Vol. 3 No. 3 (2024)
Articles

Structured Path Guidance for Logical Coherence in Large Language Model Generation

Published 2024-06-30

How to Cite

Quan, X. (2024). Structured Path Guidance for Logical Coherence in Large Language Model Generation. Journal of Computer Technology and Software, 3(3). Retrieved from https://ashpress.org/index.php/jcts/article/view/198

Abstract

 In this paper, a thought chain control generation method based on structure guidance is proposed to solve the problem that large language models lack logical control and structural constraints in complex language generation tasks.

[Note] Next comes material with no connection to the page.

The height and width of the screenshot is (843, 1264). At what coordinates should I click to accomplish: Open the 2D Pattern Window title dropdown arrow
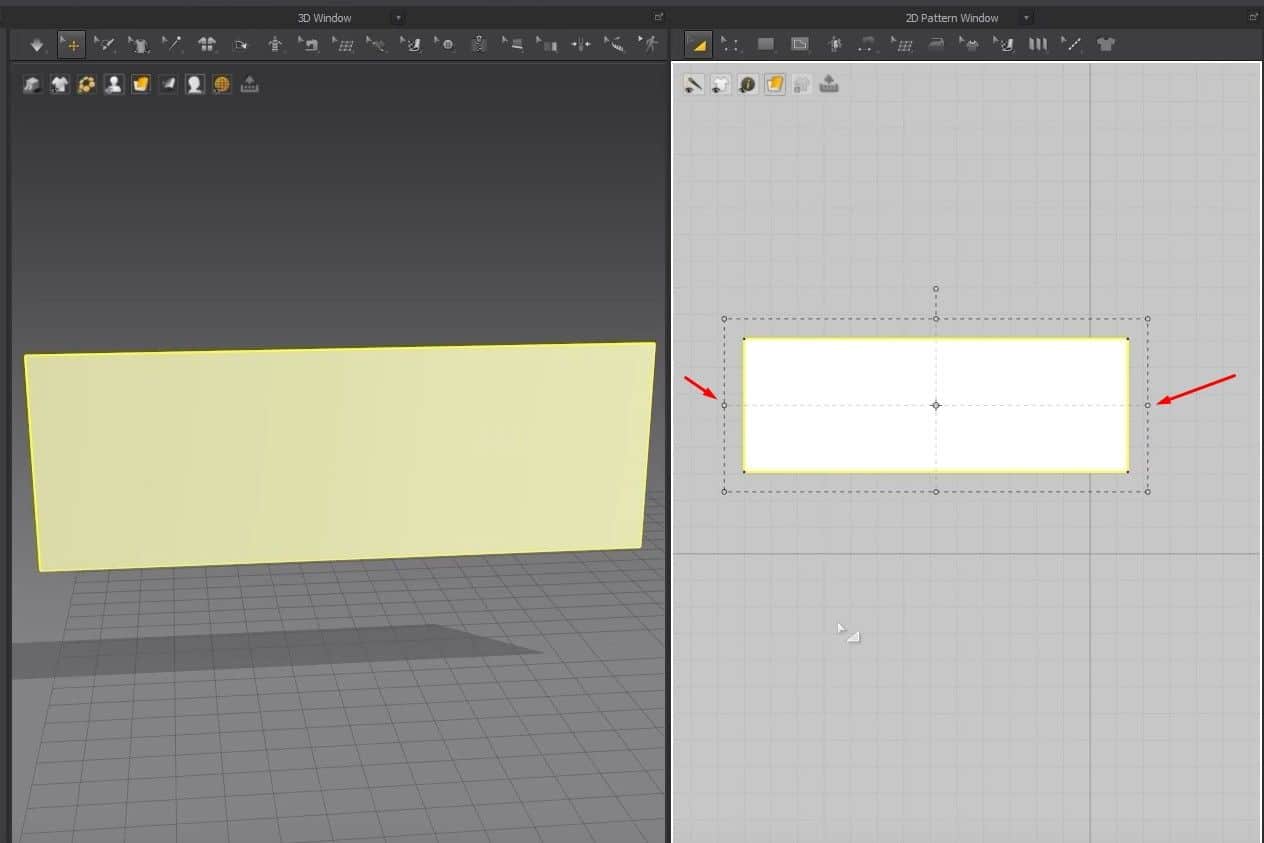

This method introduces a structure encoding module and a dynamic structure state mechanism to guide the model to develop a thought chain along a preset structural path during the generation process, thereby improving the logical coherence and structural consistency of the generated content. Specifically, the model first converts the task requirements into a structured representation, fuses it with the input semantic context to construct a joint representation, and then generates it step by step through a structure-aware decoder. In this process, the dynamic structure state updates and constrains the generation state to achieve real-time regulation of the language output path. In order to systematically evaluate the effectiveness of this method, this paper designs experiments in multiple dimensions, including structural step sensitivity, comparison of structural representation methods, and performance comparison with a variety of public models. A comprehensive test is carried out using the NarrativeQA dataset. The experimental results show that this method is significantly superior to existing mainstream methods in terms of structural alignment, thought chain coherence, and generation accuracy, which effectively verifies the control value and modeling advantages of the structure guidance mechanism in generation tasks.